EXCERPTED TEXT START
Sexual fantasies are not distributed randomly, but the pattern is subtler than popular personality stereotypes imply. In 5,225 adults, conscientiousness and agreeableness tracked lower fantasy frequency, while negative emotionality—especially the depression facet—tracked higher fantasy frequency across multiple fantasy domains.1

Research Highlights

  • 5,225-person sample: Cannoot et al. analyzed adults with mean age 58.30 years; 56.5% were men, making this less of a college-student sexuality sample than many older papers.1
  • Conscientiousness and agreeableness down: higher scores on those traits were associated with fewer exploratory, intimate, impersonal, and sadomasochistic fantasies.1
  • Depression facet up: the depression facet of negative emotionality showed the largest positive links with fantasy frequency, including a total bivariate correlation around r = 0.384.1
  • Open-mindedness mostly flat: despite the intuitive idea that open people fantasize more, open-mindedness was mostly unrelated after accounting for covariation with other traits, age, and gender.1
  • Clinical interpretation starts with normalization: Sexual fantasies are common. Personality can help explain variation, but these correlations do not make fantasy frequency a pathology marker by itself.2,3

The paper does not give a horoscope for sexual fantasy. Most effects are modest, and the researchers were clear that many statistically significant correlations were small because the sample was large enough to detect tiny effects. Its value is moving the topic away from embarrassment and toward individual differences.

Sexual fantasy sits at the intersection of imagination, desire, inhibition, mood, shame, relationship context, and personality. That makes it easy to over-pathologize. It also makes it easy to flatten into “everyone does it, nothing to see here.” The better read is that fantasies are common, heterogeneous, and psychologically patterned without being inherently clinical.

5,225 Adults, 4 Fantasy Domains, and 15 Personality Facets

The study by Cannoot, Moors, and Chopik analyzed associations between Big Five traits, Big Five facets, and sexual fantasy frequency. The sample included 5,225 adults, mean age 58.30 years, with 56.5% men.1

The design is easiest to read as a study snapshot:

  • Personality model: Big Five traits—extraversion, agreeableness, conscientiousness, negative emotionality, and open-mindedness—plus 15 lower-level facets.
EXCERPTED TEXT END
• _WHAT YOU HAVE TO DO_
Quote the passage on personality and sexual fantasy word for word, starting with "The paper does" and going on through "toward individual differences.".
DATA EXCERPTS START
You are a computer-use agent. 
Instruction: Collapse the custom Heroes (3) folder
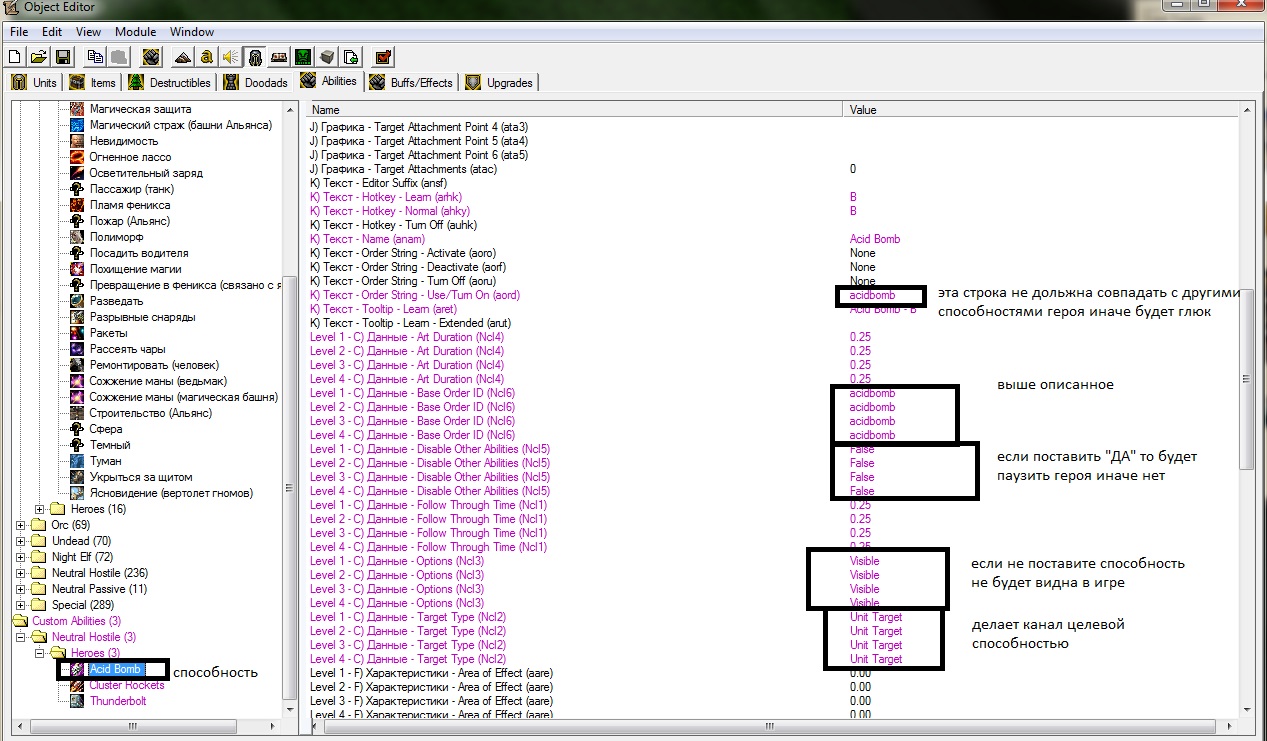(x=38, y=653)
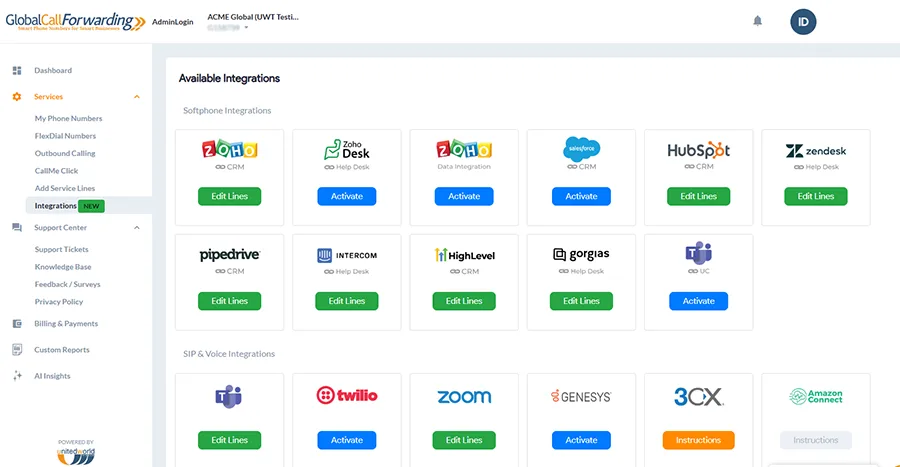The width and height of the screenshot is (900, 467).
Task: Open the ID user profile avatar
Action: pyautogui.click(x=803, y=21)
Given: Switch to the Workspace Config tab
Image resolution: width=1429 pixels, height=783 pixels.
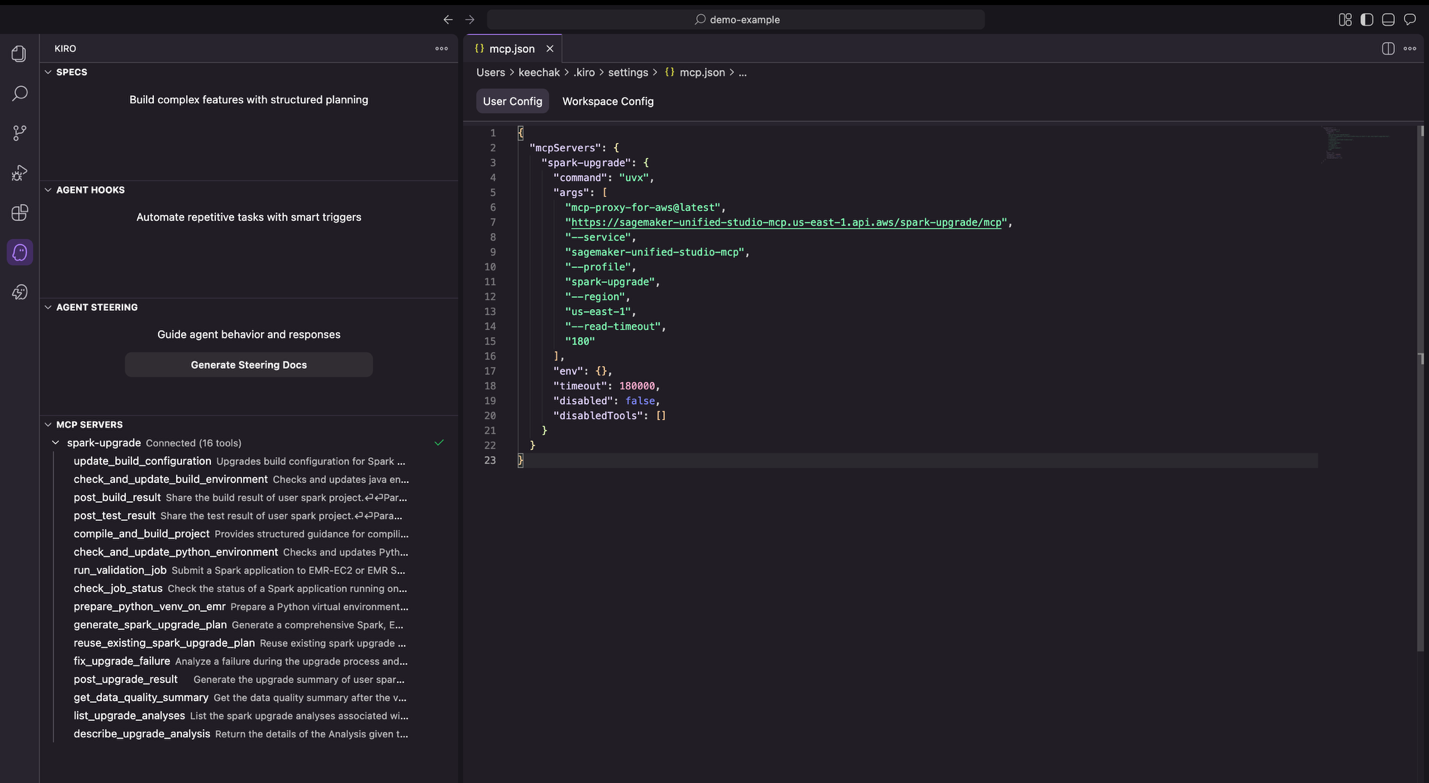Looking at the screenshot, I should 607,101.
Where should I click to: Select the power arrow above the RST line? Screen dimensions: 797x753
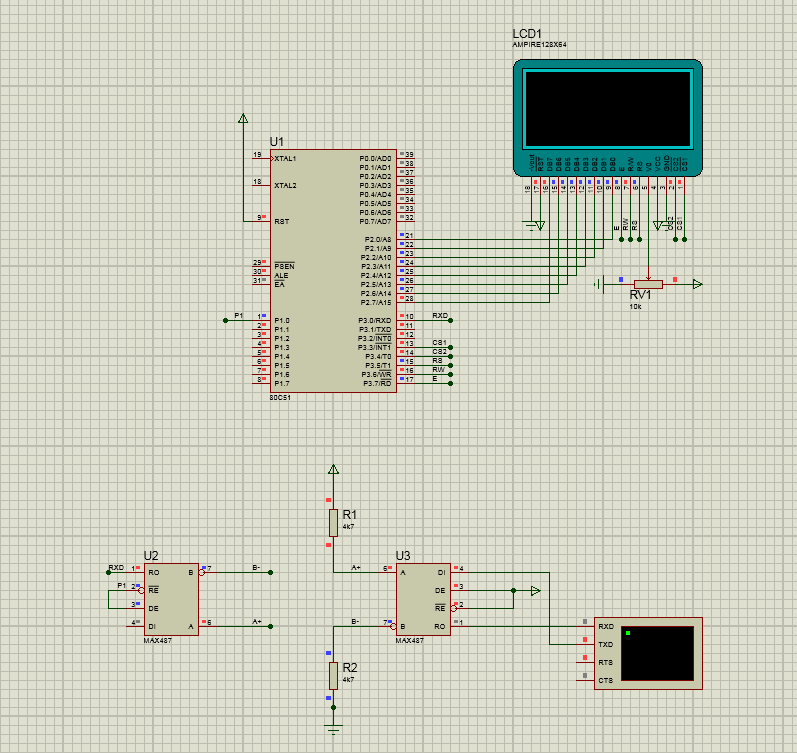pos(243,120)
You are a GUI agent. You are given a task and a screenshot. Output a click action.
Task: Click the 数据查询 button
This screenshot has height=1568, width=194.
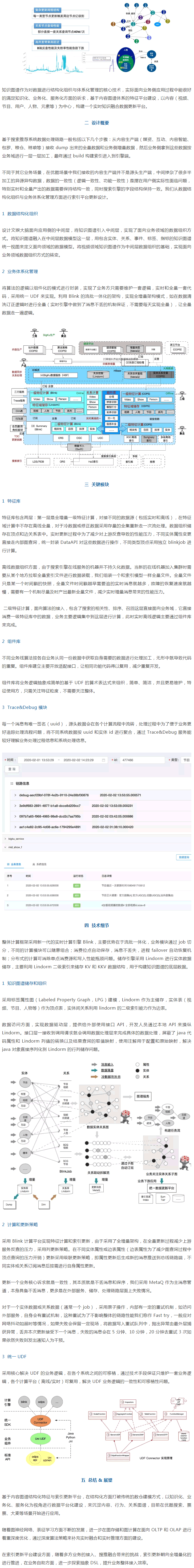coord(183,857)
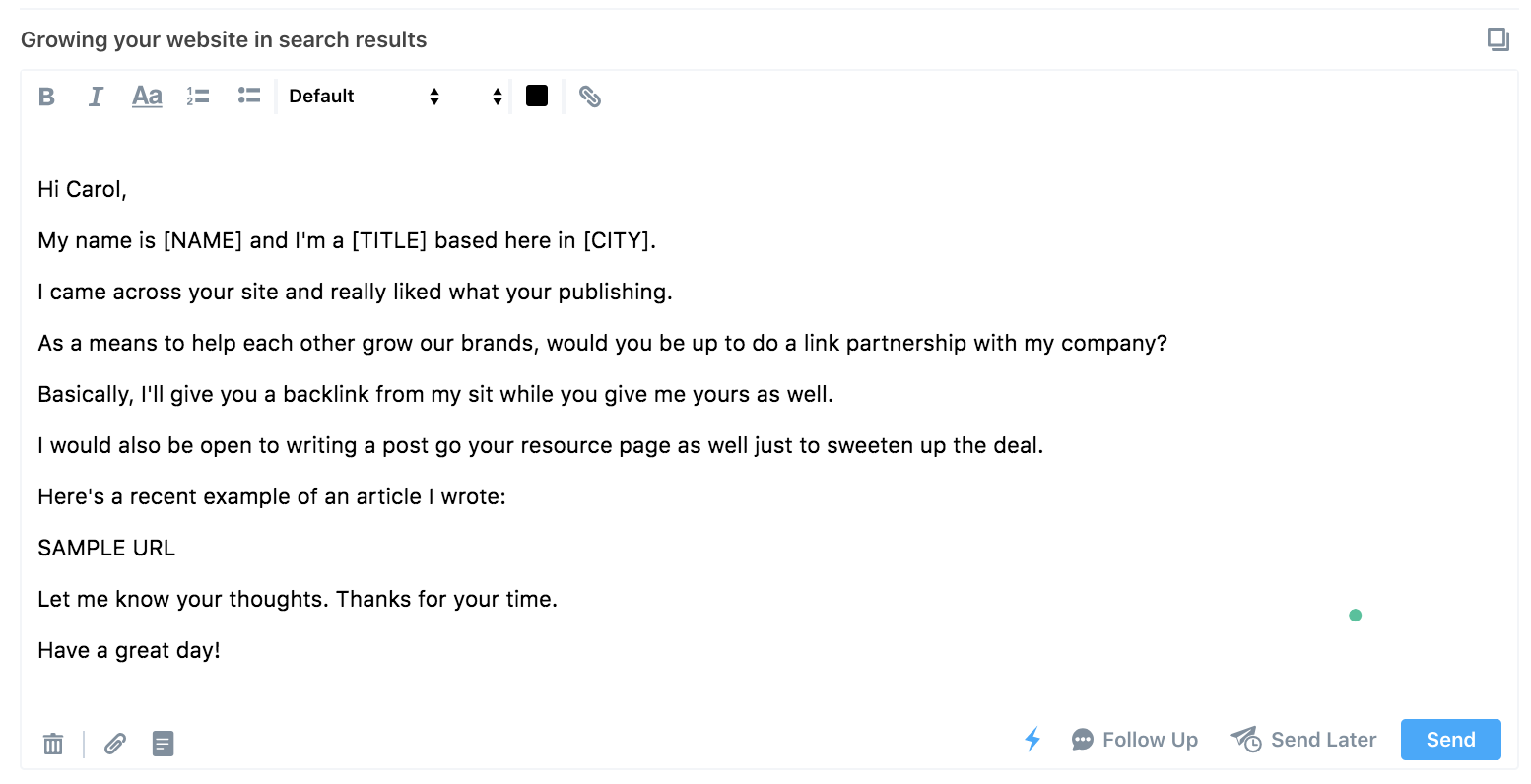The width and height of the screenshot is (1531, 784).
Task: Click the copy icon beside the subject
Action: tap(1498, 39)
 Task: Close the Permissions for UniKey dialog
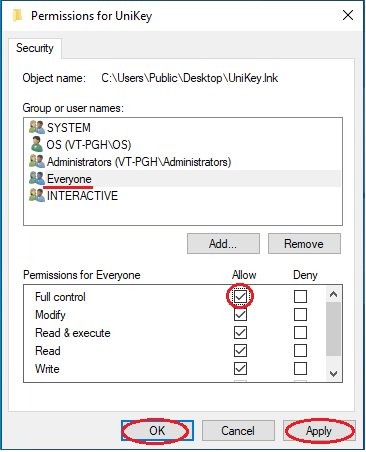tap(348, 15)
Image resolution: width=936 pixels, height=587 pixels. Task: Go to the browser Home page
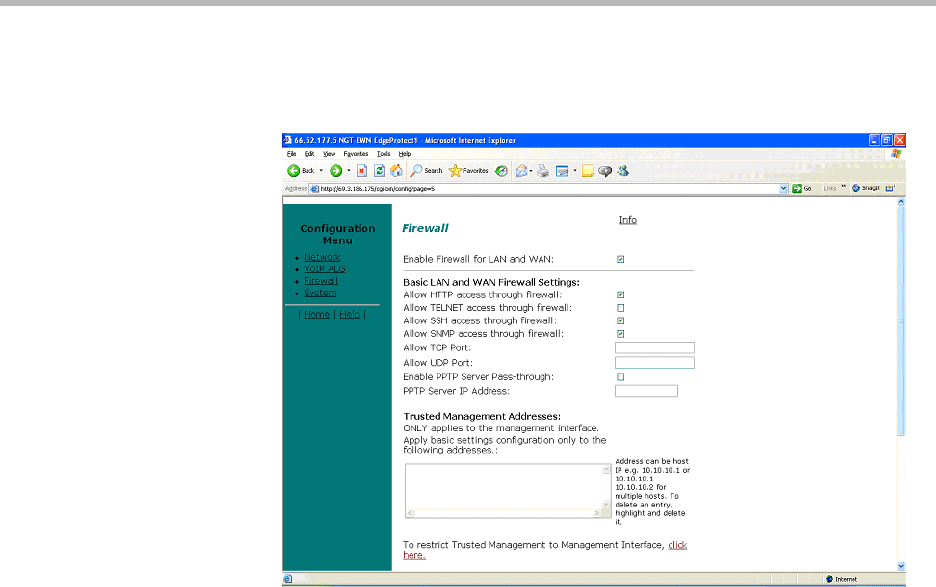tap(396, 171)
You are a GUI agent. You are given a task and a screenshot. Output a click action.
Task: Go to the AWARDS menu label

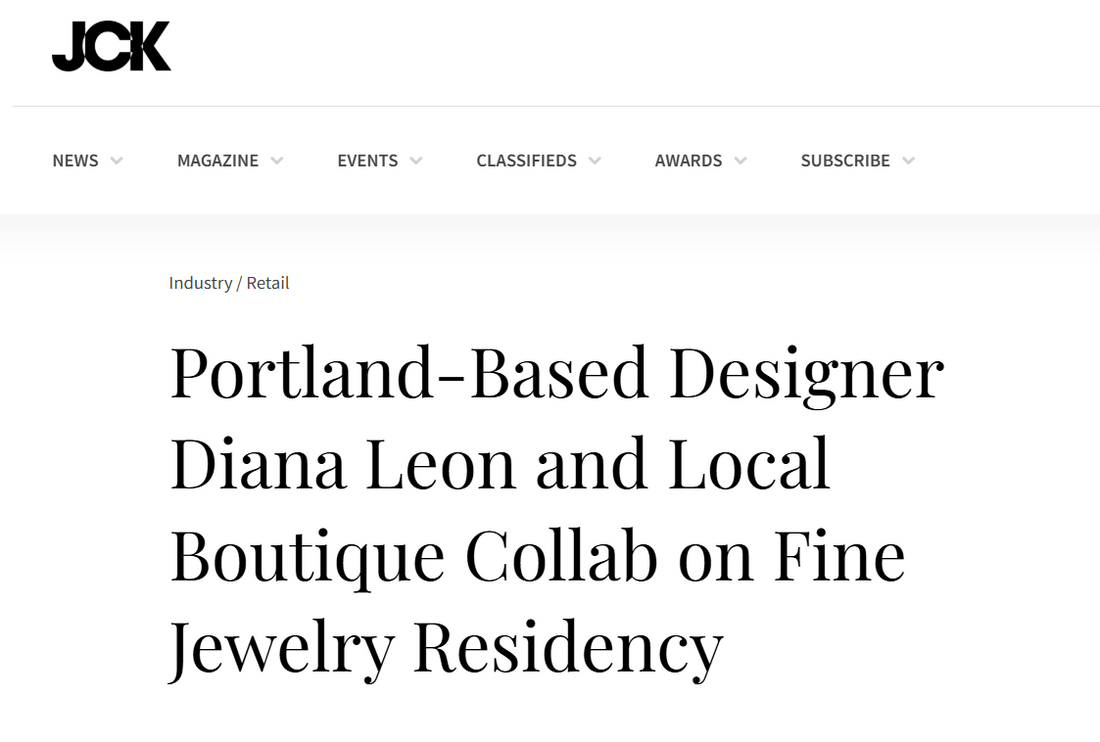click(688, 160)
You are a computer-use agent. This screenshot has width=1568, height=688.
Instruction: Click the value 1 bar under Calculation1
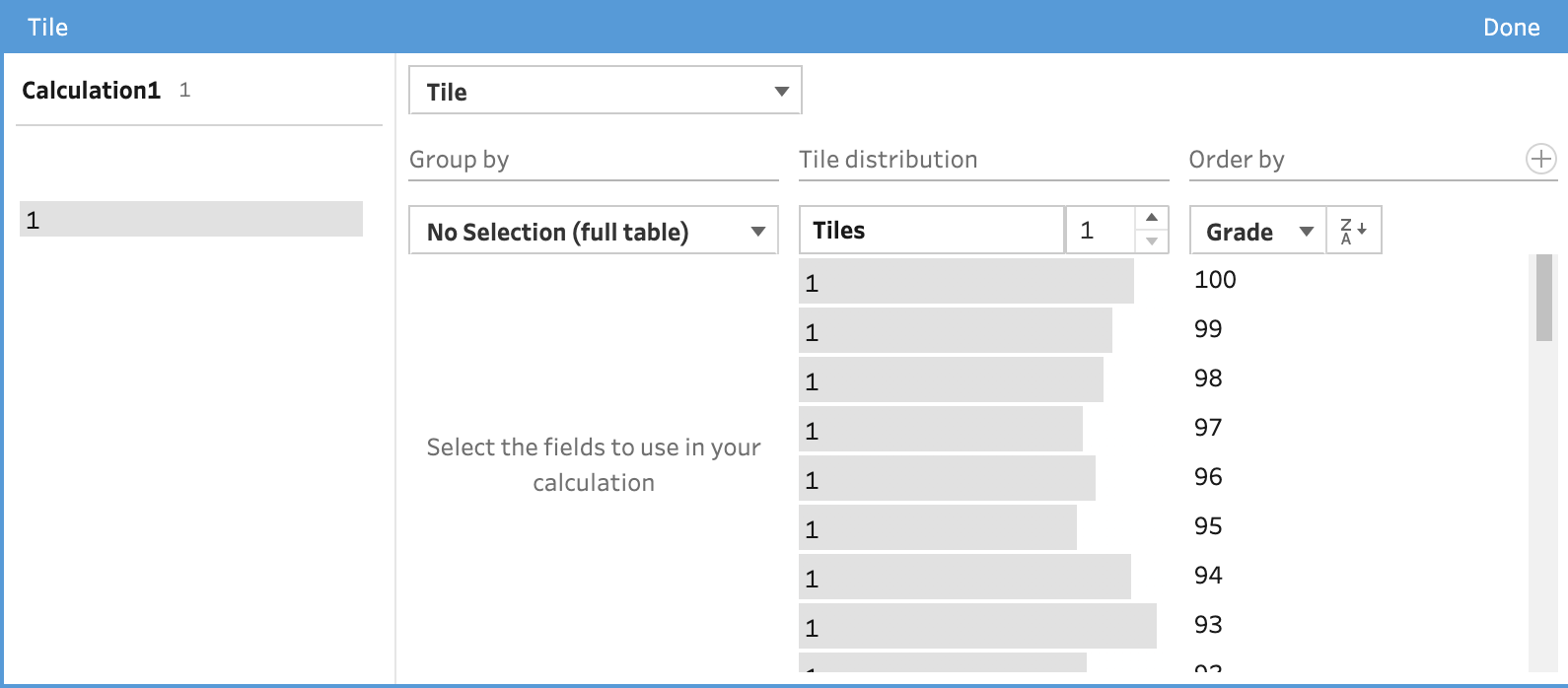(x=190, y=219)
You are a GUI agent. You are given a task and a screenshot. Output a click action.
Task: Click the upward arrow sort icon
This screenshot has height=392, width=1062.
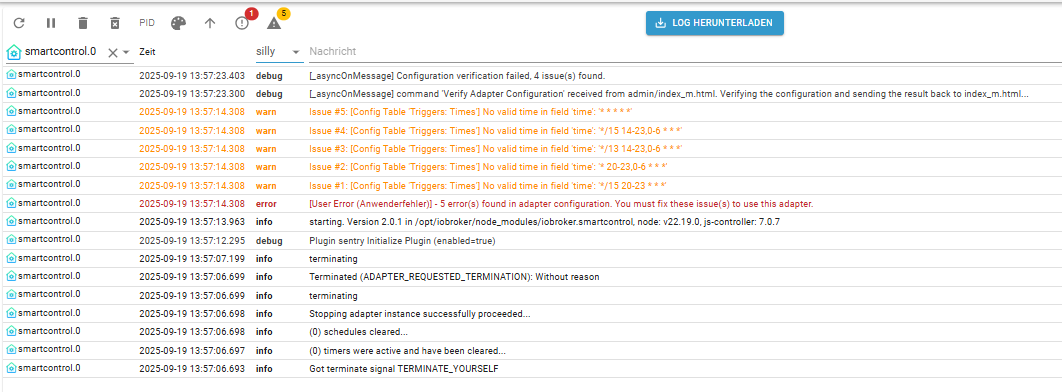(210, 23)
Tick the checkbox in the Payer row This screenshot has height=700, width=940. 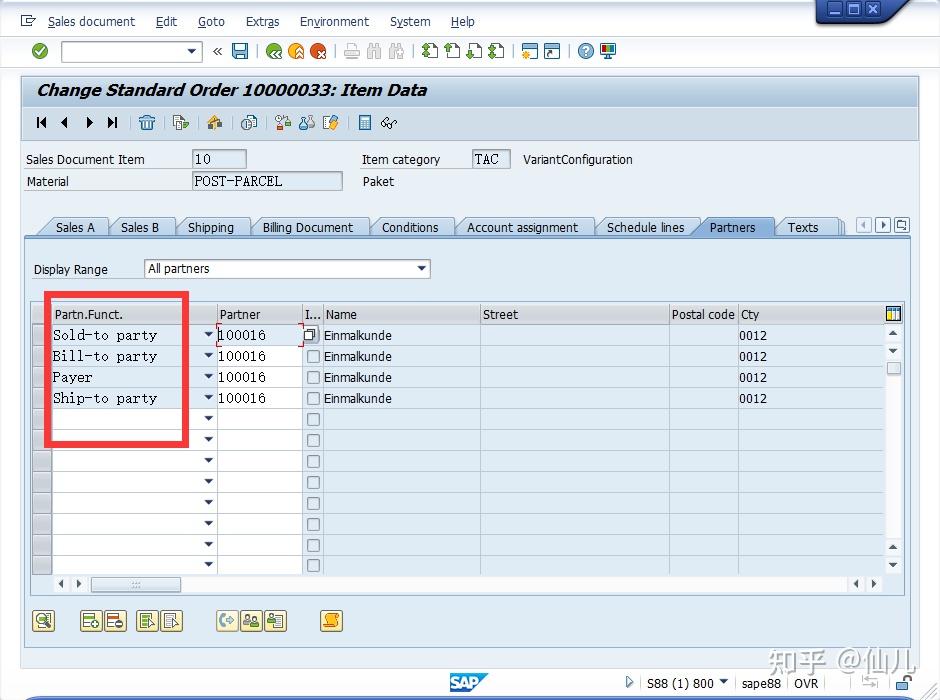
DATA EXCERPTS END
• _YOUR SOLUTION_
The paper does not give a horoscope for sexual fantasy. Most effects are modest, and the researchers were clear that many statistically significant correlations were small because the sample was large enough to detect tiny effects. Its value is moving the topic away from embarrassment and toward individual differences.